**Directions for this task:** Restate every line of the material, word for word.

......

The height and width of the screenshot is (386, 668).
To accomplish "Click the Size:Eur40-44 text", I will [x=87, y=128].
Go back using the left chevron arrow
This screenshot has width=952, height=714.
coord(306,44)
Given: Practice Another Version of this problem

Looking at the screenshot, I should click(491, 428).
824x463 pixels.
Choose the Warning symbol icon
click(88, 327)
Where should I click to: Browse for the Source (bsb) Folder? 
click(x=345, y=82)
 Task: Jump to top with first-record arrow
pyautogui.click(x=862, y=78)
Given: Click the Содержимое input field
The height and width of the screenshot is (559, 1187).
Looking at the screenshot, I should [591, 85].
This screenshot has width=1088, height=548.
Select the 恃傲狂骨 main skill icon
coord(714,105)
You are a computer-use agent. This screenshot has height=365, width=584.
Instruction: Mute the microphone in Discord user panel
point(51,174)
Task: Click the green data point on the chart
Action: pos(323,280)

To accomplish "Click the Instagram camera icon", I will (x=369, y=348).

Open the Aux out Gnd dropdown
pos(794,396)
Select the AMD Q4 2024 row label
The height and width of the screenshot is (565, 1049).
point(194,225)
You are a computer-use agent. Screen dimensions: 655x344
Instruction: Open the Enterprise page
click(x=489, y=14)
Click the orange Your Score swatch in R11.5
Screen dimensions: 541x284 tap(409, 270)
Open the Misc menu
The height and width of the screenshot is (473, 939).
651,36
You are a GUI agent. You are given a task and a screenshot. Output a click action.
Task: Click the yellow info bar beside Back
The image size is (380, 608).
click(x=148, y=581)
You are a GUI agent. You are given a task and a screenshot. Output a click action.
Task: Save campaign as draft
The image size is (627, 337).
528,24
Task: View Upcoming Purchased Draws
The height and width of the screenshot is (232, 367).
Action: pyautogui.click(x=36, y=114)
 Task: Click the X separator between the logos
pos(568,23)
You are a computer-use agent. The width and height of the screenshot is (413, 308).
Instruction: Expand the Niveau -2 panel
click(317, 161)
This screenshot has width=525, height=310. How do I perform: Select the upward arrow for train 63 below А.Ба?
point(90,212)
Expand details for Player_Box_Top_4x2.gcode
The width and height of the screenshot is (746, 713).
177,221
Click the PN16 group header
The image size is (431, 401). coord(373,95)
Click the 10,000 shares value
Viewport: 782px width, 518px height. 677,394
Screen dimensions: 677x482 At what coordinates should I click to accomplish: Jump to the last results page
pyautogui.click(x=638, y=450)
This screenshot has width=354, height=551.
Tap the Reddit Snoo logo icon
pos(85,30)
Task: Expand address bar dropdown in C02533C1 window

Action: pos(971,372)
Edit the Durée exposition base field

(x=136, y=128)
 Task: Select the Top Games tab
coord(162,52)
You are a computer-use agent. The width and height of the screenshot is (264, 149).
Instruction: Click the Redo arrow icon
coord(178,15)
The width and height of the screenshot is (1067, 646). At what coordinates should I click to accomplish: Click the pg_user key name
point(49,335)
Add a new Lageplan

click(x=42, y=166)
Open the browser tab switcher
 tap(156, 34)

......

**Final answer:**
The height and width of the screenshot is (386, 668).
To accomplish "Click the Size:Eur40-44 text", I will [x=87, y=128].
Go back using the left chevron arrow
This screenshot has width=952, height=714.
coord(306,44)
Given: Practice Another Version of this problem

Looking at the screenshot, I should click(491, 428).
824x463 pixels.
Choose the Warning symbol icon
click(88, 327)
Where should I click to: Browse for the Source (bsb) Folder? 
click(x=345, y=82)
 Task: Jump to top with first-record arrow
pyautogui.click(x=862, y=78)
Given: Click the Содержимое input field
The height and width of the screenshot is (559, 1187).
Looking at the screenshot, I should [591, 85].
This screenshot has width=1088, height=548.
Select the 恃傲狂骨 main skill icon
coord(714,105)
You are a computer-use agent. This screenshot has height=365, width=584.
Instruction: Mute the microphone in Discord user panel
point(51,174)
Task: Click the green data point on the chart
Action: pos(323,280)

To accomplish "Click the Instagram camera icon", I will (x=369, y=348).

Open the Aux out Gnd dropdown
pos(794,396)
Select the AMD Q4 2024 row label
The height and width of the screenshot is (565, 1049).
point(194,225)
You are a computer-use agent. Screen dimensions: 655x344
Instruction: Open the Enterprise page
click(x=489, y=14)
Click the orange Your Score swatch in R11.5
Screen dimensions: 541x284 tap(409, 270)
Open the Misc menu
The height and width of the screenshot is (473, 939).
651,36
You are a GUI agent. You are given a task and a screenshot. Output a click action.
Task: Click the yellow info bar beside Back
The image size is (380, 608).
click(x=148, y=581)
You are a GUI agent. You are given a task and a screenshot. Output a click action.
Task: Save campaign as draft
The image size is (627, 337).
528,24
Task: View Upcoming Purchased Draws
The height and width of the screenshot is (232, 367).
Action: pyautogui.click(x=36, y=114)
 Task: Click the X separator between the logos
pos(568,23)
You are a computer-use agent. The width and height of the screenshot is (413, 308).
Instruction: Expand the Niveau -2 panel
click(317, 161)
This screenshot has width=525, height=310. How do I perform: Select the upward arrow for train 63 below А.Ба?
point(90,212)
Expand details for Player_Box_Top_4x2.gcode
The width and height of the screenshot is (746, 713).
177,221
Click the PN16 group header
The image size is (431, 401). coord(373,95)
Click the 10,000 shares value
Viewport: 782px width, 518px height. 677,394
Screen dimensions: 677x482 At what coordinates should I click to accomplish: Jump to the last results page
pyautogui.click(x=638, y=450)
This screenshot has width=354, height=551.
Tap the Reddit Snoo logo icon
pos(85,30)
Task: Expand address bar dropdown in C02533C1 window

Action: pos(971,372)
Edit the Durée exposition base field

(x=136, y=128)
 Task: Select the Top Games tab
coord(162,52)
You are a computer-use agent. The width and height of the screenshot is (264, 149).
Instruction: Click the Redo arrow icon
coord(178,15)
The width and height of the screenshot is (1067, 646). At what coordinates should I click to accomplish: Click the pg_user key name
point(49,335)
Add a new Lageplan

click(x=42, y=166)
Open the browser tab switcher
 tap(156, 34)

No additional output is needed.